Mecklenburg-Vorpommerns Gesundheitsminister Harry Glawe (CDU) hatte angekündigt, die Kinderklinik in eine Tagesklinik umzuwandeln, das Land will das Projekt mit 150.000 Euro pro Jahr bezuschussen. Die Klinik soll zwischen 9 und 17 geöffnet sein, statt der zuvor 16 soll es nur noch 4 Betten geben. Nachts und am Wochenende sollten kranke Kinder im Notfall per Hubschrauber in die Klinik nach Schwerin geflogen werden. Doch den dafür im Dezember 2019 versprochenen Hubschrauberlandeplatz gibt es noch nicht.

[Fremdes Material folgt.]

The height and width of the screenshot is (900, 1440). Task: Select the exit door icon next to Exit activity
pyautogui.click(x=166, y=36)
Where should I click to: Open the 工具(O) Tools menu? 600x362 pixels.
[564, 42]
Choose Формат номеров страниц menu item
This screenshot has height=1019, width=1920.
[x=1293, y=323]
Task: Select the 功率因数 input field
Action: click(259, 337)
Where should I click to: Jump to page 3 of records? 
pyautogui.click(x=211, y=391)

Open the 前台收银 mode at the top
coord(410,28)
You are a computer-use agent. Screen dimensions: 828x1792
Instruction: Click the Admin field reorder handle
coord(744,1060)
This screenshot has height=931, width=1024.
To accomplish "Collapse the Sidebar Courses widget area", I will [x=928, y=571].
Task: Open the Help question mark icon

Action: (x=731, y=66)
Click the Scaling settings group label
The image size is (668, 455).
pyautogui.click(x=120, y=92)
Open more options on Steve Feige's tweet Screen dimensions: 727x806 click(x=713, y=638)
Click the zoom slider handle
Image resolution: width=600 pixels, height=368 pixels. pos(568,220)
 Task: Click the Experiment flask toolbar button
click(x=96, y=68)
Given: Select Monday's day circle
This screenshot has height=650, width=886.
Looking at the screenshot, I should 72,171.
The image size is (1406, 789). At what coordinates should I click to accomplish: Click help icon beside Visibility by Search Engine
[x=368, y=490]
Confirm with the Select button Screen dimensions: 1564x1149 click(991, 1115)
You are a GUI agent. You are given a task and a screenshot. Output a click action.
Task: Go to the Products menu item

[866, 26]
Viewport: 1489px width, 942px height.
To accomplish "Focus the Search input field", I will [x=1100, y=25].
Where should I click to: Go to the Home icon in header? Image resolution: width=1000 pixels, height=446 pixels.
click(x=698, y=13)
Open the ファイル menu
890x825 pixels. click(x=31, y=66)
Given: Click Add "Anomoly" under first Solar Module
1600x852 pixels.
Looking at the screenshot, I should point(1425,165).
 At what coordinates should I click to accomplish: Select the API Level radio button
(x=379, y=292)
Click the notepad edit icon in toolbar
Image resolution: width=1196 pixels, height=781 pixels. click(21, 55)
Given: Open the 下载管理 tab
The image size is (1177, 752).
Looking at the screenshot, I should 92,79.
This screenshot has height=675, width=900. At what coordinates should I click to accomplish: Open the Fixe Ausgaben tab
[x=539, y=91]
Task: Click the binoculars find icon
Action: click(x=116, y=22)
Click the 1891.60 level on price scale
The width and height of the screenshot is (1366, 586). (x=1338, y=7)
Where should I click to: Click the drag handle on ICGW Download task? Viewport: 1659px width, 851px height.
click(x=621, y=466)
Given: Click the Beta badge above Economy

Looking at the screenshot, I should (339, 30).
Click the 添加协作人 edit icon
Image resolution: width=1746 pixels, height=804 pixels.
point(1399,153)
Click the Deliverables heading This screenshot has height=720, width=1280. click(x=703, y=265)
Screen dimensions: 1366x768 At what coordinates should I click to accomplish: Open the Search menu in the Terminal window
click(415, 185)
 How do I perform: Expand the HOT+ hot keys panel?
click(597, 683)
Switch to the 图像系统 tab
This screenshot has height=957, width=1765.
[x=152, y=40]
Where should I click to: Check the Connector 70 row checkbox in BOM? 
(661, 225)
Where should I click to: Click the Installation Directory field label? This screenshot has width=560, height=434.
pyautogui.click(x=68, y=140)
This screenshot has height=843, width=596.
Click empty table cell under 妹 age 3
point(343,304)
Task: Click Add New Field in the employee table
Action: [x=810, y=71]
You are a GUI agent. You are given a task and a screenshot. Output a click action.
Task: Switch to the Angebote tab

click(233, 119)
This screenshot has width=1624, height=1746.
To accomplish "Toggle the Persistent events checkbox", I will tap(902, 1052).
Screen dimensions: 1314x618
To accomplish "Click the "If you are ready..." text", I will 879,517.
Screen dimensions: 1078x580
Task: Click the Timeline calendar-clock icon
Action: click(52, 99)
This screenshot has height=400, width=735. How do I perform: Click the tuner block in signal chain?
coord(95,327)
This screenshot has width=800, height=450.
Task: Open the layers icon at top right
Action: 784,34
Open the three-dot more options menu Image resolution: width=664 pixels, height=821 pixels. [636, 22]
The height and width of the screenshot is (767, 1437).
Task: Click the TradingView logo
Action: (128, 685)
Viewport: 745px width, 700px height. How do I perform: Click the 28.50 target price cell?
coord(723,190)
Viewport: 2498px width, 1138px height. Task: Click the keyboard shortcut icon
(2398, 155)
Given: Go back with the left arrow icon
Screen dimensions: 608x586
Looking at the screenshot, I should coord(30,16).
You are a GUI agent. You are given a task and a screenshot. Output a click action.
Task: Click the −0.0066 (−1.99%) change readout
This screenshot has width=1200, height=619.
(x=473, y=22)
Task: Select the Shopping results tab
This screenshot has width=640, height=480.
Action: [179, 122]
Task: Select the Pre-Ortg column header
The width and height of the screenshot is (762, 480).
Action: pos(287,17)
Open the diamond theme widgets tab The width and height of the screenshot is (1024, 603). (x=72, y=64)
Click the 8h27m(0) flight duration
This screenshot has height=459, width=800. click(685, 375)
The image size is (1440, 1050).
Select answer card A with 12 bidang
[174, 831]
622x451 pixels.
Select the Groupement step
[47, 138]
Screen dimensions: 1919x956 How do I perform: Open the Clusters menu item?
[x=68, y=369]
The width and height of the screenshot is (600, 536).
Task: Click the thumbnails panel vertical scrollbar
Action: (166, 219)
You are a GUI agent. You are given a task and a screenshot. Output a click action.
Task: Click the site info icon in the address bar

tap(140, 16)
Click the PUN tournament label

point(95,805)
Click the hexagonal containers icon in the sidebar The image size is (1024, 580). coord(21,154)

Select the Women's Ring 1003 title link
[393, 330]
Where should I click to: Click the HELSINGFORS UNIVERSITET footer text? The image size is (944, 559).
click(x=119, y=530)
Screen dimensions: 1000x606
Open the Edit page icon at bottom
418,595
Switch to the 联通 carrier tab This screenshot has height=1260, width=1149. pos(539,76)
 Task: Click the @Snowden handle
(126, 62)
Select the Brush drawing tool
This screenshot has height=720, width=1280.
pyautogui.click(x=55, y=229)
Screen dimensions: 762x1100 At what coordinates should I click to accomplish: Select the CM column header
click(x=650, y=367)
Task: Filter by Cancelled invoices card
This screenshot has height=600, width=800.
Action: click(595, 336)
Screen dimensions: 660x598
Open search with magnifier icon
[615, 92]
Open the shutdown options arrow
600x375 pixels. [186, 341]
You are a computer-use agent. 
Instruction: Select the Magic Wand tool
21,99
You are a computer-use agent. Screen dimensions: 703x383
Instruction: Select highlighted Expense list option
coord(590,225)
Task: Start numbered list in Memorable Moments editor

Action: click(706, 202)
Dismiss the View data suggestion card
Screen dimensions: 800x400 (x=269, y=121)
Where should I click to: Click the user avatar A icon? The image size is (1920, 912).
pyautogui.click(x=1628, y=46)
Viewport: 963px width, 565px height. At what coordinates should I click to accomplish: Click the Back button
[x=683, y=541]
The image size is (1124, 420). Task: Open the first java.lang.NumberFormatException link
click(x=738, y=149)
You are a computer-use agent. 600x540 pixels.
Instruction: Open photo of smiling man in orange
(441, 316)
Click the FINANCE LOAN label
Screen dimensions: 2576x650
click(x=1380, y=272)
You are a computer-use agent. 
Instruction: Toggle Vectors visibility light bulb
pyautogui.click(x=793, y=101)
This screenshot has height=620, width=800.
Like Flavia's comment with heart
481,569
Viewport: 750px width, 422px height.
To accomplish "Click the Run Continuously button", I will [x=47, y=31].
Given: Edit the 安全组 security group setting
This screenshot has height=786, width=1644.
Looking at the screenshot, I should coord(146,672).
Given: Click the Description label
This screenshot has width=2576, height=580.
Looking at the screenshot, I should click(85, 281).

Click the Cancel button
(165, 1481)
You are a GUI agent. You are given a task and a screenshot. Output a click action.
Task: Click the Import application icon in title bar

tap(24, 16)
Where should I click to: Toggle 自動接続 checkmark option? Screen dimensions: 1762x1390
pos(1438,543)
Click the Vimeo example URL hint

Das Land hatte angeboten, eine der 2 für die Tagesklinik nötigen Arztstellen für ein Jahr zu finanzieren. Ärztekammerpräsident Crusius halt die Tagesklinik-Lösung für völlig unzureichend. Kindermedizin gehöre zur Grundversorgung.

 

Fallpauschalen für Kinderkliniken bundesweit abschaffen? Ein Kommentar der DGKJ

 

Die Deutsche Gesellschaft für Kinder- und Jugendmedizin (DGKJ) kommentiert den Vorstoß von Mecklenburg-Vorpommerns Ministerpräsidentin Manuela Schwesig, Fallpauschalen für Kinderkliniken bundesweit abzuschaffen, in einer Pressemitteilung

Darin heißt es: „Kindermedizin rechnet sich in einem rein nach ökonomischen Prinzipien aufgebauten System der Krankenhausfinanzierung nicht. Die Schließung von Kinder- und Jugendkliniken ist die ausschließlich wirtschaftlich begründete Folge, mit der Konsequenz, dass der Staat die medizinische Daseinsfürsorge für unsere Kinder nicht mehr garantieren kann.“ 
Die DGKJ fordert daher gemeinsam mit anderen Verbänden schon länger eine Adaptation des Fallpauschalen-Systems, um die Besonderheiten der Kinder- und Jugendmedizin ausreichend finanzieren zu können.

„Wir wollen eine Umsetzung unserer Forderungen innerhalb des Fallpauschalen-Systems (DRG) bewirken“, so der Generalsekretär der DGKJ, PD Dr. Burkhard Rodeck: „Wenn unseren Forderungen nicht nachgekommen wird, ist der Ausstieg aus dem Fallpauschalen-System zwar eine Option, benötigt aber eine klare Alternative. Ein alleiniger Ausstieg ohne ein umsetzungsfähiges und tragendes neues Konzept bliebe weiterhin die Antwort schuldig, wie Kliniken für Kinder- und Jugendmedizin zukünftig auskömmlich finanziert werden sollen.“
Es sei gut, dass die Debatte zur bestmöglichen Lösung nun aus Mecklenburg-Vorpommern angestoßen wurde.